#### [DIRECTIONS FOR THIS TASK]
Below this line is a set of entries; quote exactly the lines from the line that contains "Uncategorized (109, 235)" to the line that contains "Bearings (146, 414)", both lines included.
Top of TASK DATA
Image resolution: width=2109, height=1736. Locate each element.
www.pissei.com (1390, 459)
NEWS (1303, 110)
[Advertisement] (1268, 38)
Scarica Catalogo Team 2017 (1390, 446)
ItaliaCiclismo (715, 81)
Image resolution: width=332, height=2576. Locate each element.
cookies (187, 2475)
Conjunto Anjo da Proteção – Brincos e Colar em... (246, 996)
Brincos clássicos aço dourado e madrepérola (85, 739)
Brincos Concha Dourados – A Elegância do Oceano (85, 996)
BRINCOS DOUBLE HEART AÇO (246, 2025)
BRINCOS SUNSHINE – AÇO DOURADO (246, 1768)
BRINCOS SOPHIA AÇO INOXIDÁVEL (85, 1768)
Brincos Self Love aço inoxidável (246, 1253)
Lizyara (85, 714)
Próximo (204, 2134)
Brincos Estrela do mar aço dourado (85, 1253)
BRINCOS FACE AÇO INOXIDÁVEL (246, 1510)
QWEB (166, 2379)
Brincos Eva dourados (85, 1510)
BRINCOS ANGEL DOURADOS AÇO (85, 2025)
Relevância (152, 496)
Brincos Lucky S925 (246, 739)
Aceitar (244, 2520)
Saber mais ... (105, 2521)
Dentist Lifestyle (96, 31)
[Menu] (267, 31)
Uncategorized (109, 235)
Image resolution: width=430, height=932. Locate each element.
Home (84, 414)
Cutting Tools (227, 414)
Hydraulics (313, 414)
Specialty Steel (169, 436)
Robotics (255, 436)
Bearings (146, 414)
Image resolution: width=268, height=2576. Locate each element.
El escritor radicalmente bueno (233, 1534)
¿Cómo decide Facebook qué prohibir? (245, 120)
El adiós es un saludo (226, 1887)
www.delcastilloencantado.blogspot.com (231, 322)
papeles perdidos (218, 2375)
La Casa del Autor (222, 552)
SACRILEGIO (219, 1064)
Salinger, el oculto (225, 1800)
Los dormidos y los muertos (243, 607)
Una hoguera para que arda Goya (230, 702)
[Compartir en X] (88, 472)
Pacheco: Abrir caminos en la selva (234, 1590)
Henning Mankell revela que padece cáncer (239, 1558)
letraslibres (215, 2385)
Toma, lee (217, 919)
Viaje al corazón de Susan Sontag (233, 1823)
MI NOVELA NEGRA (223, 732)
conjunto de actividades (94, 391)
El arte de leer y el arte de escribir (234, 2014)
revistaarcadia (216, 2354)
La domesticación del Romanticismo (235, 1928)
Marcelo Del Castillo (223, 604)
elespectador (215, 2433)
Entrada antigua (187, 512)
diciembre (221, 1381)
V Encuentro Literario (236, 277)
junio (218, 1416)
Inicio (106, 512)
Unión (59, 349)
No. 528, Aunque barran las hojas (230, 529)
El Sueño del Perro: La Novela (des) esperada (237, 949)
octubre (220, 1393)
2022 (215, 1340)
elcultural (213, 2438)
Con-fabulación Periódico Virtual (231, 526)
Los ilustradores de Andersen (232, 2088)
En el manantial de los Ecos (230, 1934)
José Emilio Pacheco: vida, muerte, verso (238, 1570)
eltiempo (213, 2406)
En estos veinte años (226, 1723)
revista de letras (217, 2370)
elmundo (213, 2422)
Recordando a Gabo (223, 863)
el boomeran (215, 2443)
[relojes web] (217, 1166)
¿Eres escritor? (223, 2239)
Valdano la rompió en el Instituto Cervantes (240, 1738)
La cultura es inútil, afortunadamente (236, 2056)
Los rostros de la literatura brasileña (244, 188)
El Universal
Bottom of TASK DATA
#### [RESPONSE TO THIS TASK]
Uncategorized (109, 235)
Image resolution: width=430, height=932. Locate each element.
Home (84, 414)
Cutting Tools (227, 414)
Hydraulics (313, 414)
Specialty Steel (169, 436)
Robotics (255, 436)
Bearings (146, 414)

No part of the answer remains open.